Below you’ll find images of Kath’s pickled creations on her handmade ceramic creations and a couple of her delicious pickle recipes.

Who Kath Witbreuk
Home is Paris
Family origin Dutch Australian
I can’t live without Food
Occupation Chef
Dream Job Chef
Currently I’m obsessed with Fermentation
Childhood taste Bitterballen (Dutch Meatballs)
I will always have in my pantry Cheese
I learnt to cook from Annie Ripper and George Haddad
Currently I’m listening to bad ABC radio
One day I must visit Lebanon
Go to meal Anything with 'Asian' flavour
I am really good at Bread
The unforgettable meal For Paris - Septime or Le Bistrol. For OZ - Tetsuya's. For USA - French Laundry.
Guilty pleasure Gin & Tonic, Bread & butter
Who does the dishes Me!

Tomato and Cherry Sambal

Prep time: | Cook time: | Serves 10

  • Paste
  • 40g peeled garlic
  • 20g ginger
  • 2 lemongrass stems, whites only and bruised
  • 10g red chillis, seeded
  • 5 dried chillis, soaked in hot water
  • 120g shallots
  • 30g dried shrimps, soaked in hot water
  • 150g rice bran oil
  • Sauce ingredients
  • 400g fresh cherry tomatoes
  • 400g pitted and sliced cherries
  • 600g tomato and cherry puree
  1. Place all ingredients for the paste except 100g of oil in a food processor and blend until smooth.
  2. Heat the remaining oil in a heavy based pan and add the paste. Cook until the oil separates from the paste and the colour becomes a darker red. At this point, add the fresh tomatoes and cherries.
  3. Cook until the tomatoes have collapsed, about 20 minutes.
  4. Now add the puree and cook out the sambal until dry. This can take up to 90 minutes depending on the water.
  5. Check for seasoning and add paste in sterilized jars.

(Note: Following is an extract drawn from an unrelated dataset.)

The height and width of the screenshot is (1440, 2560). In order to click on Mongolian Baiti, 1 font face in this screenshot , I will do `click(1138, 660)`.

Wild Garlic (Ail des Ours) Pickle

Prep time: | Cook time: | Serves 10

  • 500g of wild garlic ( in France – Ail des Ours), carefully washed, ends trimmed
  • 350 ml rice vinegar
  • 350ml water
  • 350g sugar
  • 50g salt
  • 1 tablespoon yellow mustard seeds
  • 6 voitsberg (pink) peppercorns
  1. Carefully pack the wild garlic into a sterilized jar with a screw-top lid.
  2. Combine remaining ingredients in a medium saucepan over medium high heat and bring to a boil, whisking until sugar and salt are dissolved.
  3. Pour hot brine over wild garlic (it should fill the jar completely, if you have excess, discard).
  4. Screw on lid and allow to cool at room temperature.
  5. Transfer to refrigerator and allow to rest for at least 3 weeks and up to a year before consuming.